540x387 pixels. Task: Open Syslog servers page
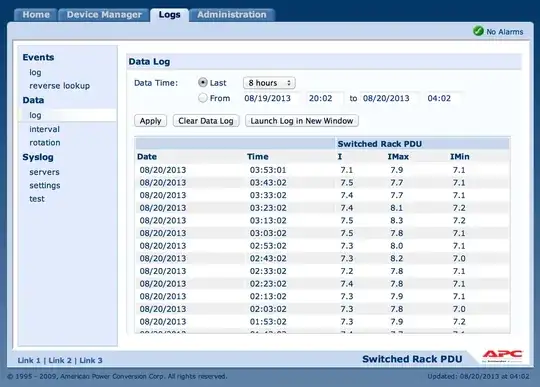(44, 172)
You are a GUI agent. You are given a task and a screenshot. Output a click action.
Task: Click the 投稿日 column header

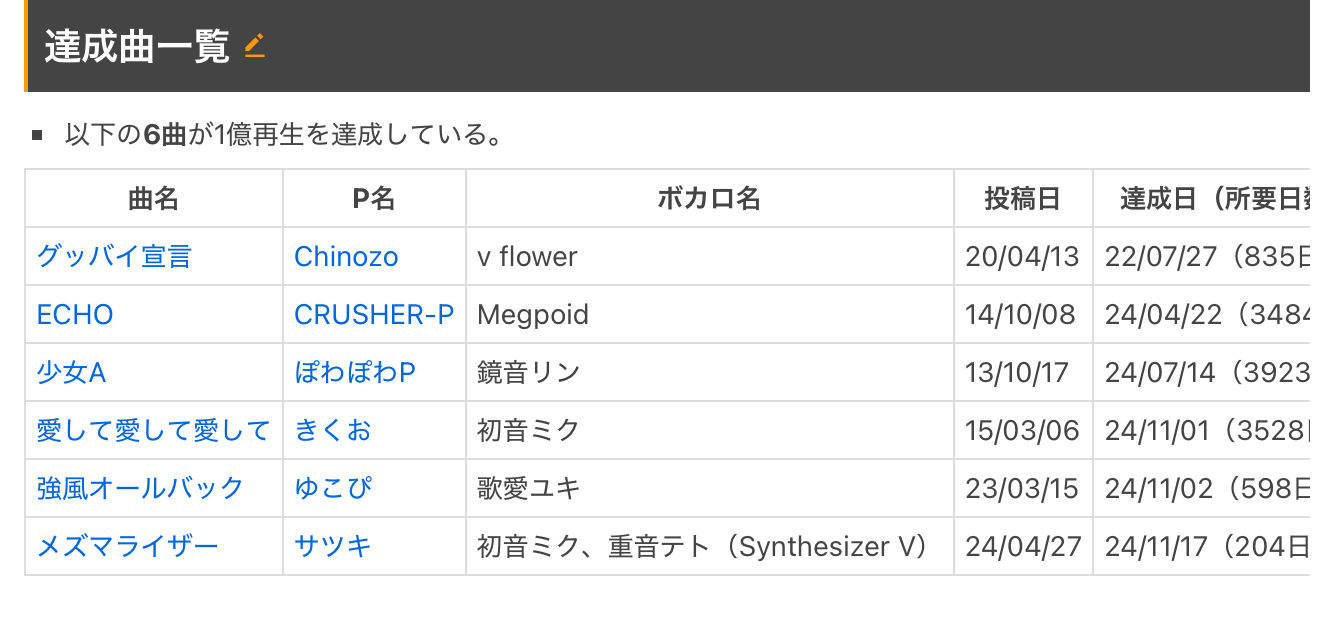[x=1023, y=199]
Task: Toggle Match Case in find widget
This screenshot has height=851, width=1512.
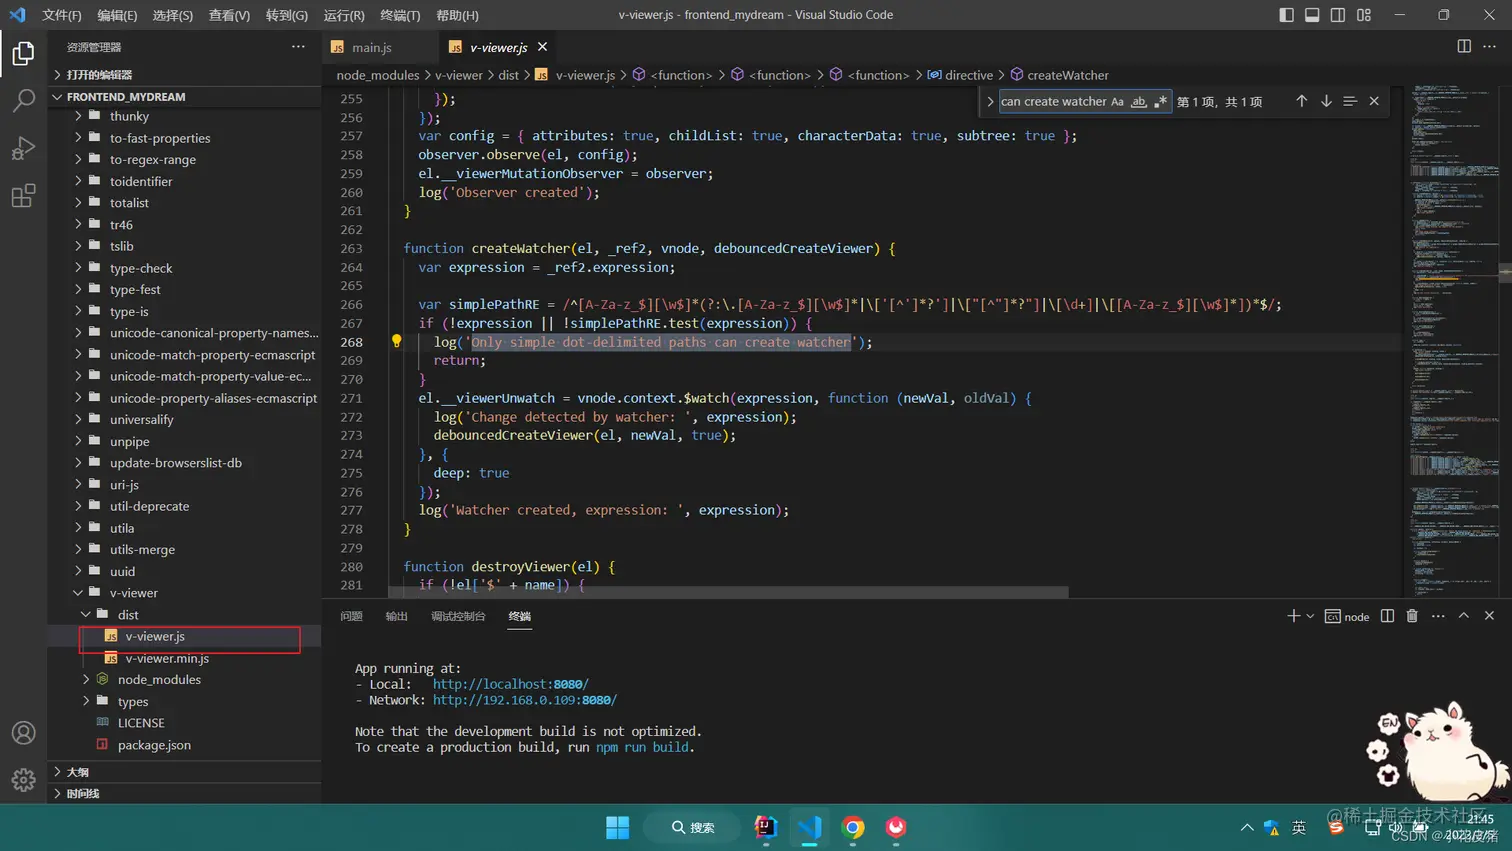Action: pyautogui.click(x=1117, y=101)
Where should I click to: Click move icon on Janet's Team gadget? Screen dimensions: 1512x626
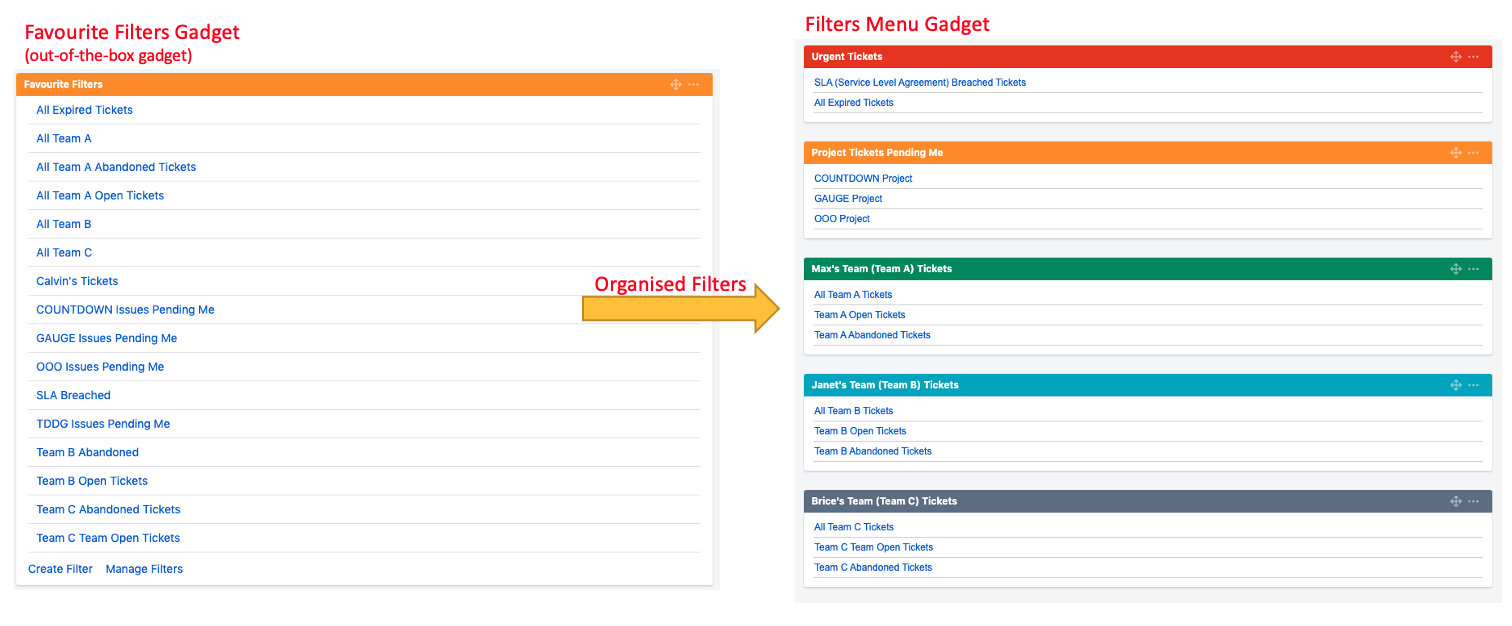[1456, 385]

§ §

Return all the data exactly, pictures omitted.

__Solution to this exercise__
540x387 pixels. Task: Open Syslog servers page
(44, 172)
You are a GUI agent. You are given a task and a screenshot. Output a click action.
Task: Click the 投稿日 column header

[x=1023, y=199]
Task: Toggle Match Case in find widget
This screenshot has height=851, width=1512.
Action: pyautogui.click(x=1117, y=101)
Where should I click to: Click move icon on Janet's Team gadget? Screen dimensions: 1512x626
[1456, 385]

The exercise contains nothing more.